Keith annuì. Non c’era dubbio che le galassie a spirale fossero più interessanti da vedere che non le galassie ellittiche. A Keith faceva piacere che umani e matos avessero concetti estetici simili, ma non era poi troppo sorprendente, dal momento che la maggior parte dei principi dell’arte si basano sulla matematica.

«Sì» disse Keith. «Le spirali sono molto eleganti.»

«È per questo che le facciamo» disse la voce sintetizzata dall’altoparlante.

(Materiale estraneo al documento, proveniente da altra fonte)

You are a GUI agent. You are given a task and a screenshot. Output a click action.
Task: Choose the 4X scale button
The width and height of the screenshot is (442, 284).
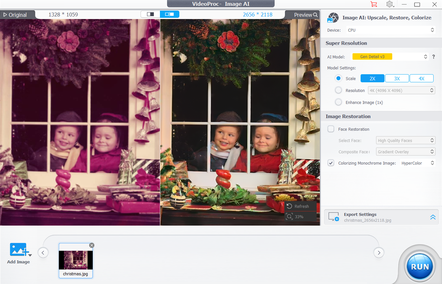point(421,78)
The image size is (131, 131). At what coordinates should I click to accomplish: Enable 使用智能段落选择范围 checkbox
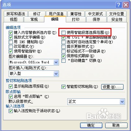tap(63, 33)

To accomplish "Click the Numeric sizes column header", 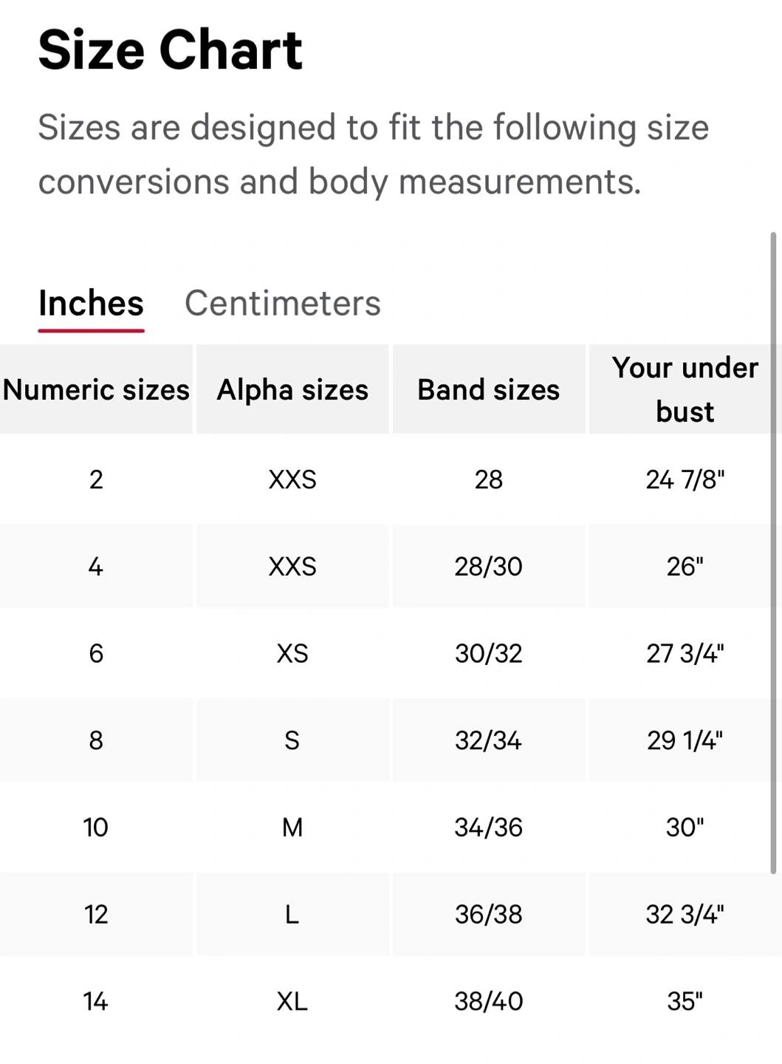I will [x=96, y=389].
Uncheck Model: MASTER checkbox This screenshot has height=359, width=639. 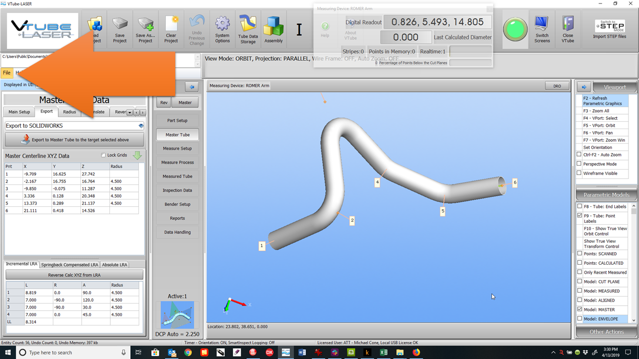[579, 310]
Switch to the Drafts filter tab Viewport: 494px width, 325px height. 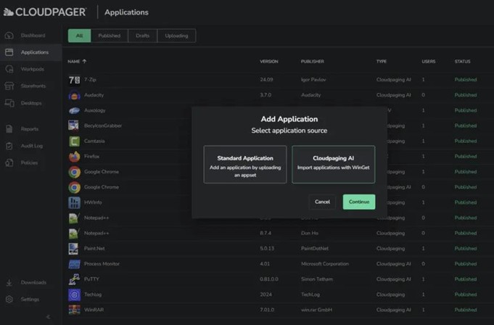142,36
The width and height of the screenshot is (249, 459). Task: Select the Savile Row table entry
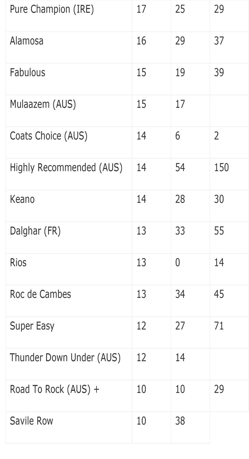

Keith sentì un tuffo al cuore e vide Jag allargare pensosamente le sedici dita delle sue mani, l’equivalente waldahud di un’improvvisa comprensione.

«Le fate voi?» chiese conferma Keith.

«Affermativo. Spostiamo le stelle… con piccoli rimorchiatori, che impiegano molto tempo. Spostiamo le stelle in nuovi schemi e ci sforziamo di tenerle lì.»

«Avete trasformato la nostra galassia in una spirale?»

«Chi altri avrebbe potuto farlo?»

Già, chi altri…

«È incredibile» mormorò Keith.

Jag si stava alzando dalla sedia. «No, è perfettamente credibile» disse il waldahud. «Per tutti gli dèi, spiega ogni cosa! Ho detto che non esisteva alcuna teoria sensata per spiegare come facessero la galassie ad acquistare, o a mantenere, la forma a spirale. Il fatto che a questo provvedano creature intelligenti fatte di materia oscura è… qualcosa che scuote l’intelletto, ma che è perfettamente credibile.»